Continua senza sosta l’esodo di massa dalla regione del Karabakh in Azerbaigian verso la confinante Armenia, dove si sono rifugiati circa 100mila profughi, stando ai dati ufficiali. Tra questi, Save the Children rende noto che ci sono almeno 26.400 sono bambine e bambini (30% degli sfollati). Prima dell’offensiva lampo che ha avuto avvio il 19 settembre, nell’enclave a maggioranza armena in territorio azero vivevano da anni circa 120mila armeni. In seguito all’offensiva e agli scontri con la polizia azera, durante i quali sono morte 200 persone e che non hanno risparmiato civili e minori, la maggior parte della comunità armena di religione cristiana ha lasciato la regione.

Esodo di massa: oltre 100mila armeni lasciano il Karabakh

La popolazione del Nagorno-Karabakh, nonostante l’accordo trilaterale mediato dalla Russia nel 2020, preferisce lasciarsi alle spalle il confine dell’Azerbaigian, non nutrendo più alcuna fiducia nel Paese, accusato di essere intenzionato a intraprendere una “pulizia etnica della comunità armena. Il presidente Samvel Shakhramanián dell’autoproclamata Repubblica dell’Artsakh ha dato l’annuncio del futuro scioglimento della repubblica separatista: “La nostra repubblica non esiste più, entro il 1° gennaio 2024 saranno sciolte tutte le istituzioni pubbliche e le organizzazioni ad esse subordinate“.

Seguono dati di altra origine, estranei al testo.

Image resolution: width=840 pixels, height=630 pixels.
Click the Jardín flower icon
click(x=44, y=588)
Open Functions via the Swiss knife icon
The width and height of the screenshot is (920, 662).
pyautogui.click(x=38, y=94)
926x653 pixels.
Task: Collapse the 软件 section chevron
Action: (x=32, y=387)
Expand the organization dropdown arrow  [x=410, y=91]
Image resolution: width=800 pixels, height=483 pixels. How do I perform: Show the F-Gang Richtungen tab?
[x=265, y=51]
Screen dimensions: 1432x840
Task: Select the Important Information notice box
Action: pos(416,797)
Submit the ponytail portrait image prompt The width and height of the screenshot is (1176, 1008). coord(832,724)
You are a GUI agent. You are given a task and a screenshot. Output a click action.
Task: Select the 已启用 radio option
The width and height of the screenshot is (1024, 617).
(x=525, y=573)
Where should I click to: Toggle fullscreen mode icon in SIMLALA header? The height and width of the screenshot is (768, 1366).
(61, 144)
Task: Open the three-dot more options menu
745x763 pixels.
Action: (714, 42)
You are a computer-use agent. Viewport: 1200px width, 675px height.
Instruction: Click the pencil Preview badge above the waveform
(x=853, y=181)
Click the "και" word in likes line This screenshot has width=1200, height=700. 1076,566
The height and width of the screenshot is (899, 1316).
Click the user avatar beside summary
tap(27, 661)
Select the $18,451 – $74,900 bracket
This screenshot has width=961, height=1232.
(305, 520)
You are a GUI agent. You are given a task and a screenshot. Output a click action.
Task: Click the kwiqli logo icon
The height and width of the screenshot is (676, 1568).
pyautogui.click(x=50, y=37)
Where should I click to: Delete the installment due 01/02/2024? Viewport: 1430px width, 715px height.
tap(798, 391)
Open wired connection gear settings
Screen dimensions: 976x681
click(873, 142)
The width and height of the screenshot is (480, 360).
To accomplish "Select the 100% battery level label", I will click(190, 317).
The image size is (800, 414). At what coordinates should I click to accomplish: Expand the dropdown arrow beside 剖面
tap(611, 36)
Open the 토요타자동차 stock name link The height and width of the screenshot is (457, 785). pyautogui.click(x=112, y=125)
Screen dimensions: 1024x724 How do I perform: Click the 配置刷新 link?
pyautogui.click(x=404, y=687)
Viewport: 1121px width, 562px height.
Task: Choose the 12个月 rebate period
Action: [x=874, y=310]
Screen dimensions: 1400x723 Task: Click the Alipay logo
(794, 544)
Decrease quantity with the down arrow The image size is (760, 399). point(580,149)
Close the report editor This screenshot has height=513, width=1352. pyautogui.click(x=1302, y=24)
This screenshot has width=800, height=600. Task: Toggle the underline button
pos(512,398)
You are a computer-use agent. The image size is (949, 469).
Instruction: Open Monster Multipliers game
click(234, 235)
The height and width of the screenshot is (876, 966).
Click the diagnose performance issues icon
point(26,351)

UNHCR: “È urgentemente necessario l’aiuto internazionale”

Per far fronte a questa situazione delicata, è stato istituito un centro umanitario nel villaggio di Kornidzor, nei pressi del corridoio Lachin che collega l’Armenia e il Karabakh. Molti volontari, in gran parte giovani di origine armena, forniscono a chi fugge, spesso affamato e stremato, generi di prima necessità come acqua e pane. Anche l’UNHCR, al fianco di numerosi altri partner umanitari, è intervenuto e sta “intensificando il loro sostegno alle autorità armene, ma è urgentemente necessario l’aiuto internazionale“. Da Palazzo Chigi arrivano notizie sull’impegno dell‘Italia la quale, in coordinamento con la Commissione Europea, “è al lavoro per favorire la stabilizzazione della regione, favorendo il dialogo tra Armenia e Azerbaigian” e “ha immediatamente attivato il sistema di protezione civile, avviando una ricognizione dei beni di assistenza alla popolazione”.